Data supplied:
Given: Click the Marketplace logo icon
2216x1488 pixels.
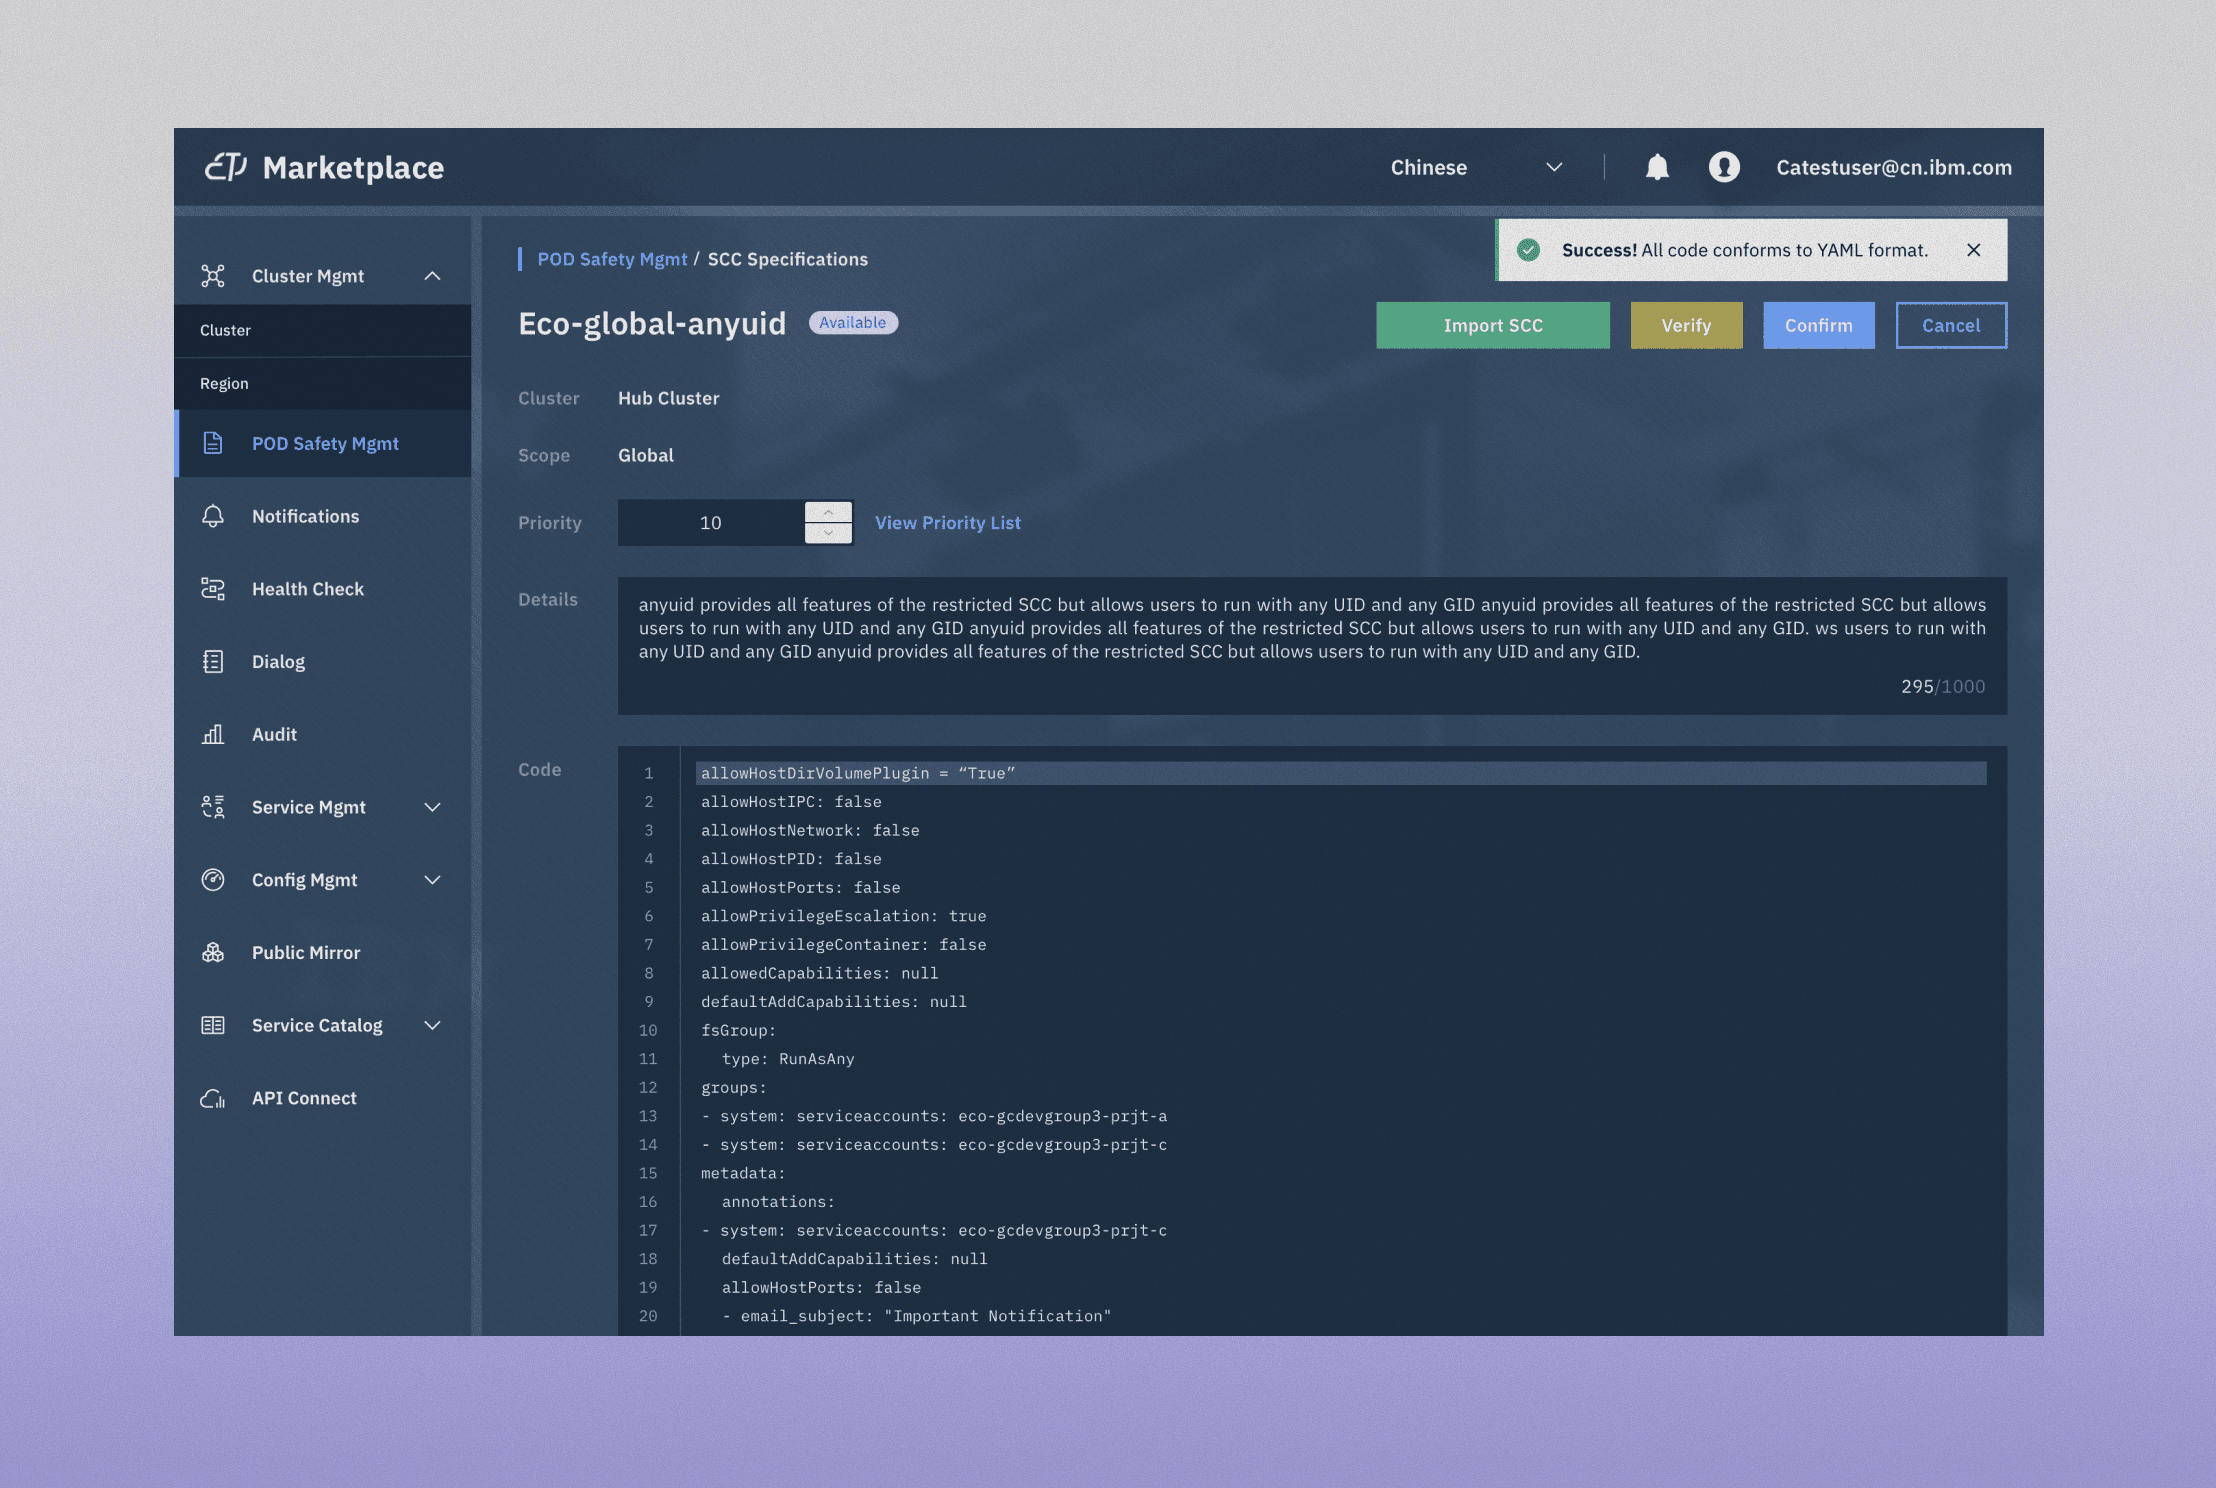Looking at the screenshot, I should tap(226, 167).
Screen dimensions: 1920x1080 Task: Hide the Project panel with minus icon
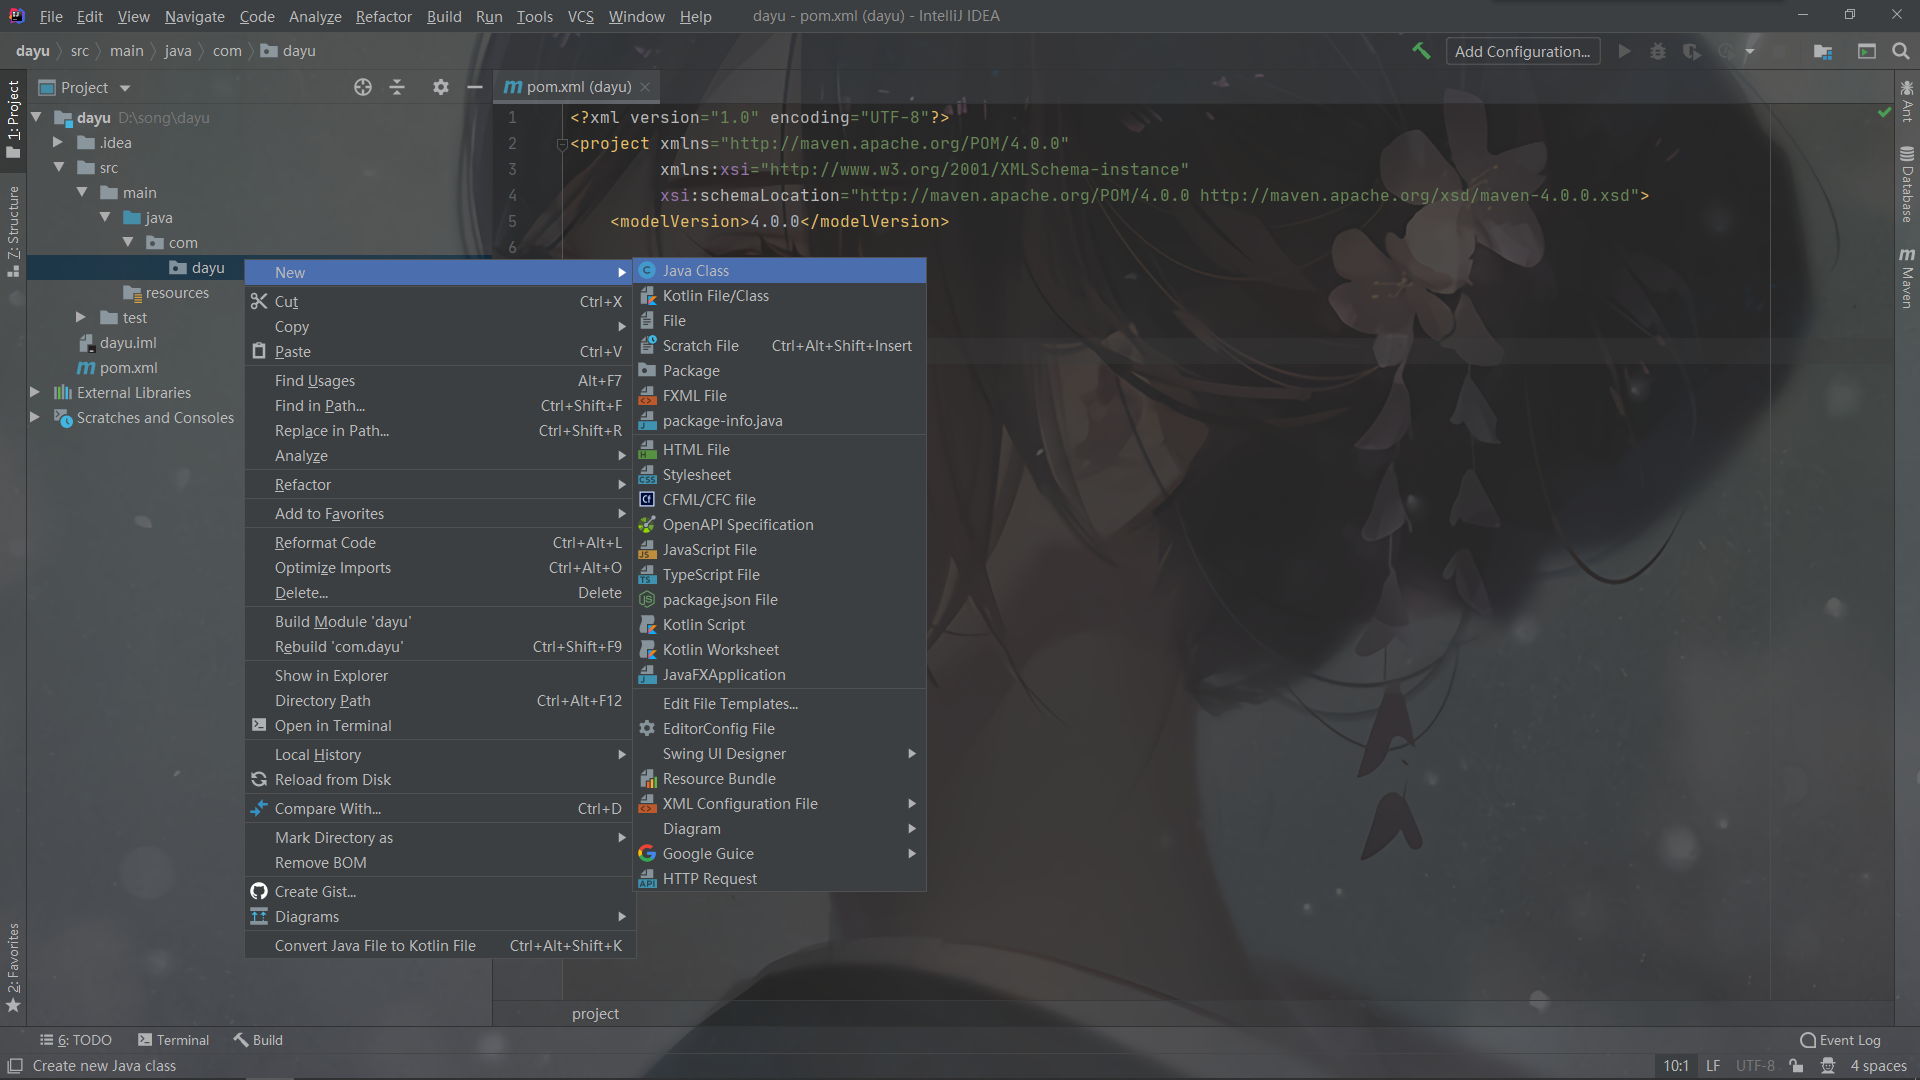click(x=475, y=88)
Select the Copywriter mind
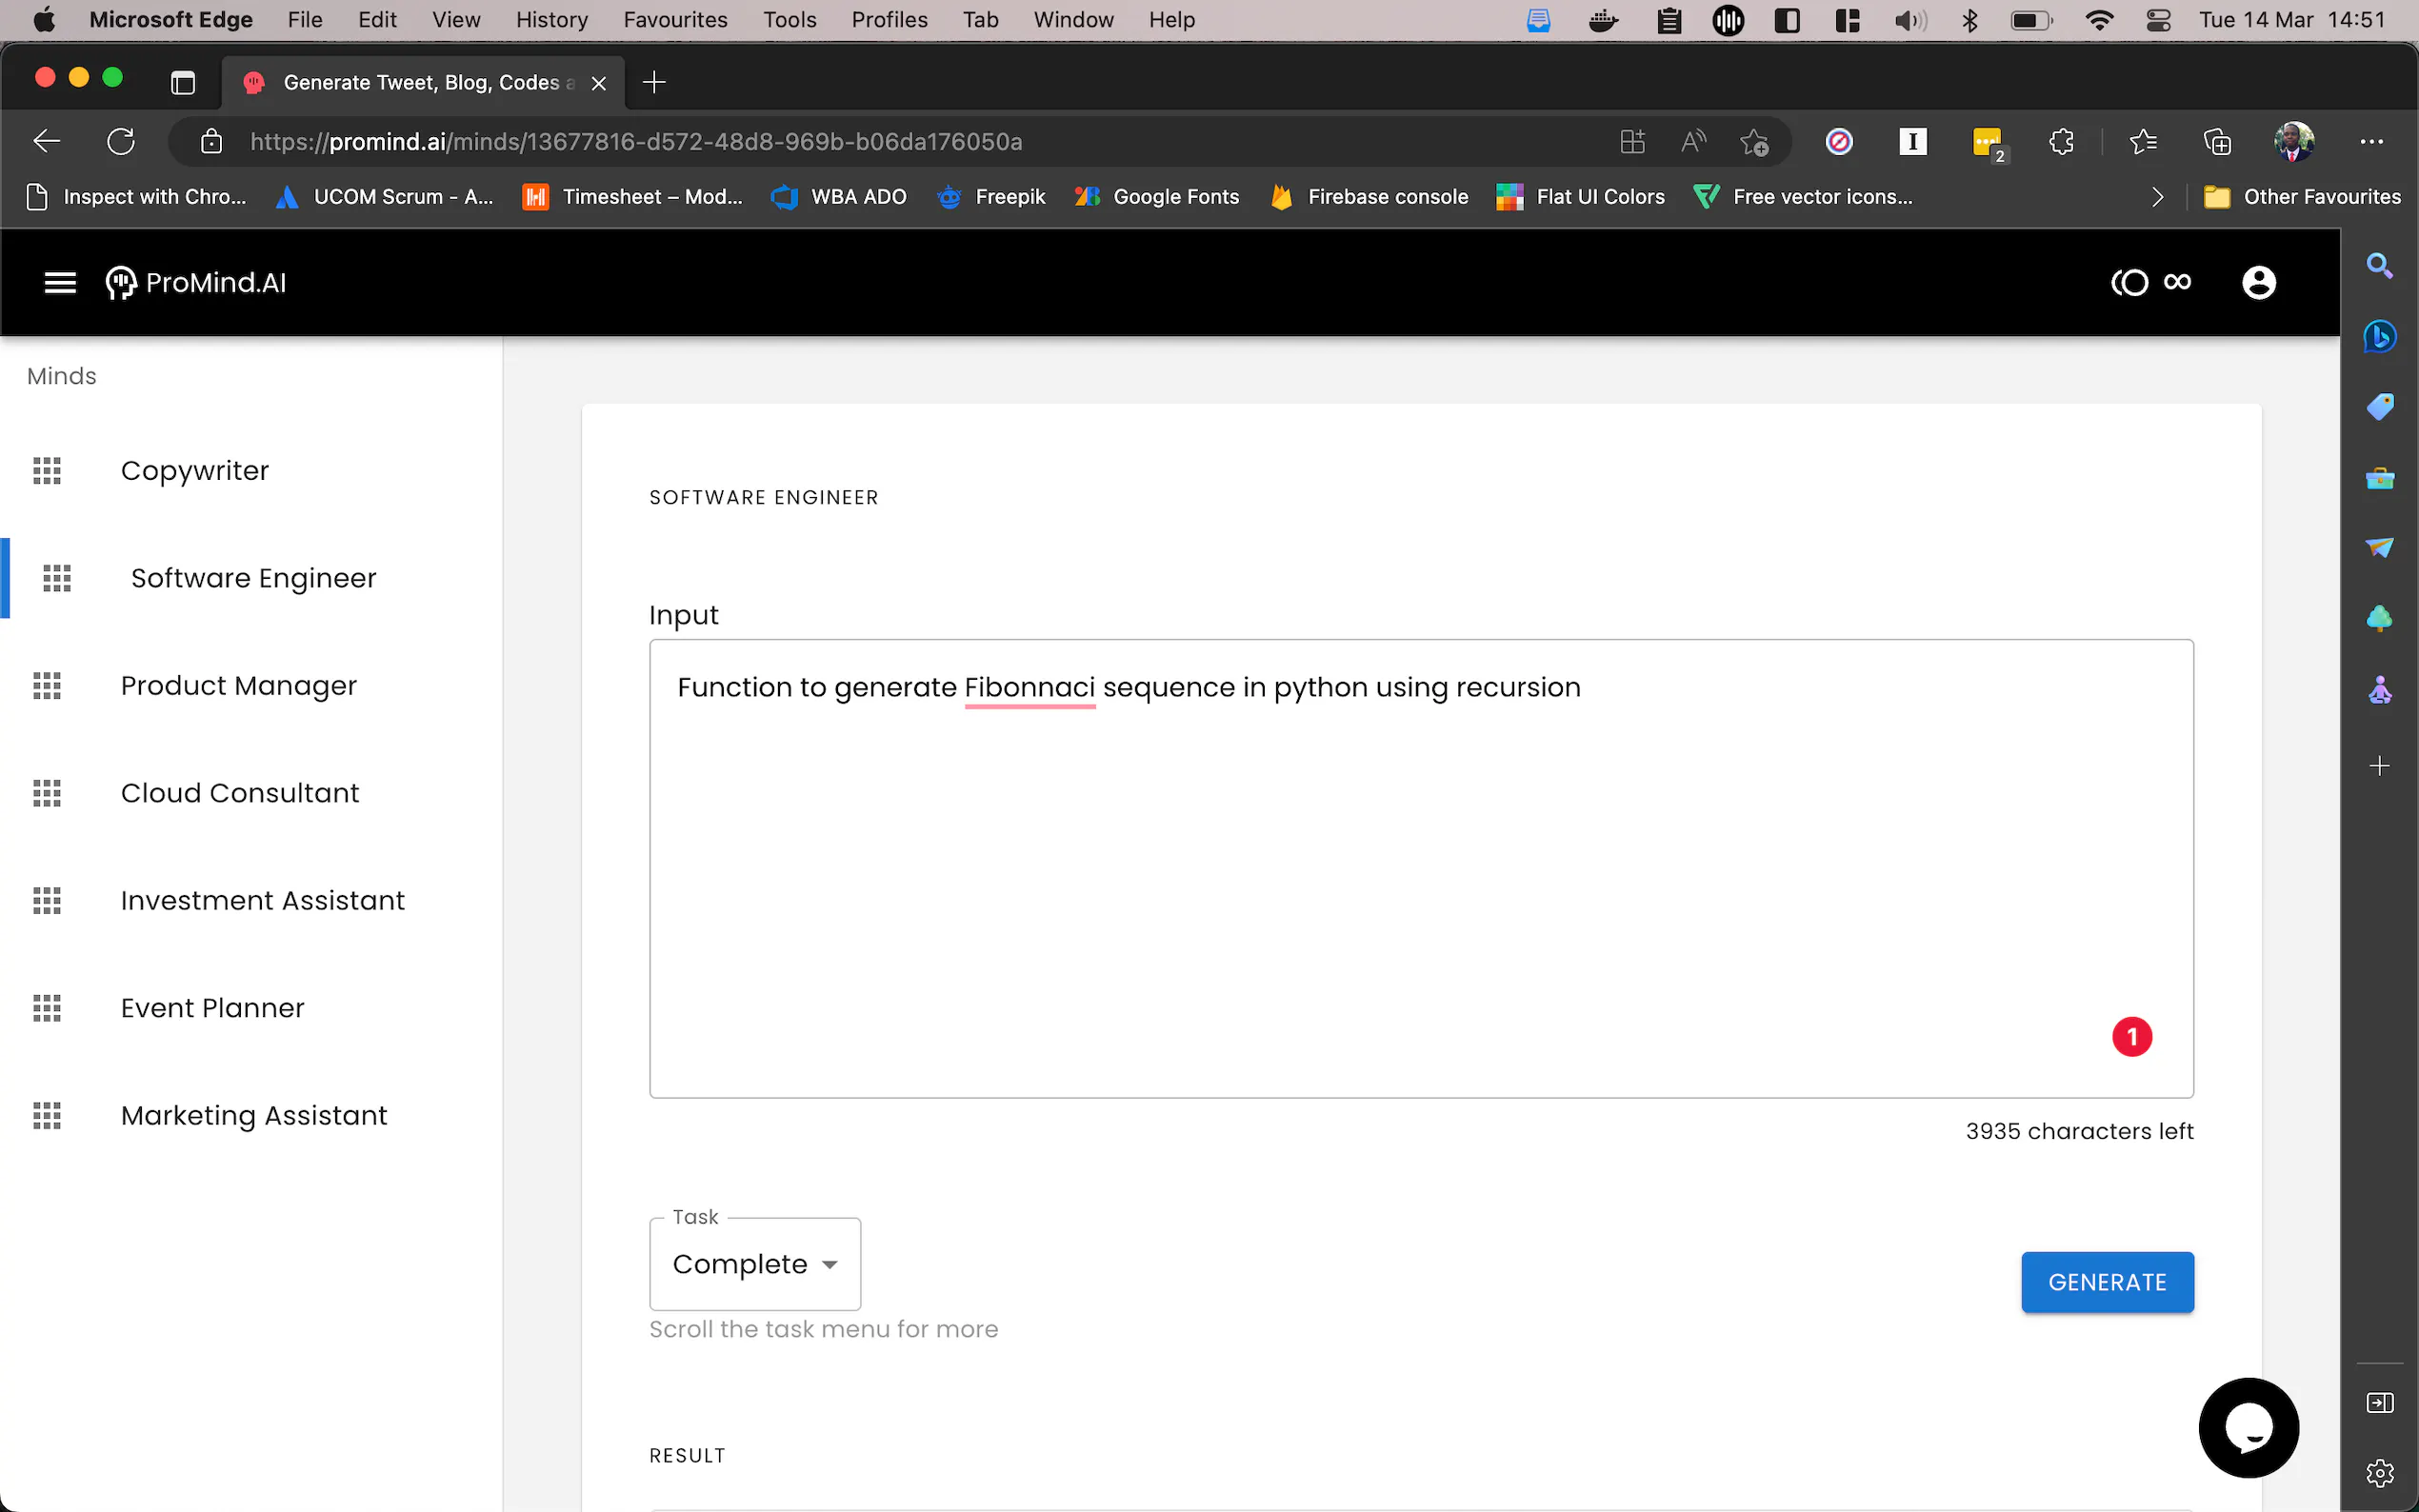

Exercise instructions: From the first record to the last, restate everything exactly but omit the pictures.

Output of the task:
Given: Click the Marketplace logo icon
2216x1488 pixels.
Looking at the screenshot, I should tap(226, 167).
Screen dimensions: 1920x1080 Task: Hide the Project panel with minus icon
click(x=475, y=88)
Select the Copywriter mind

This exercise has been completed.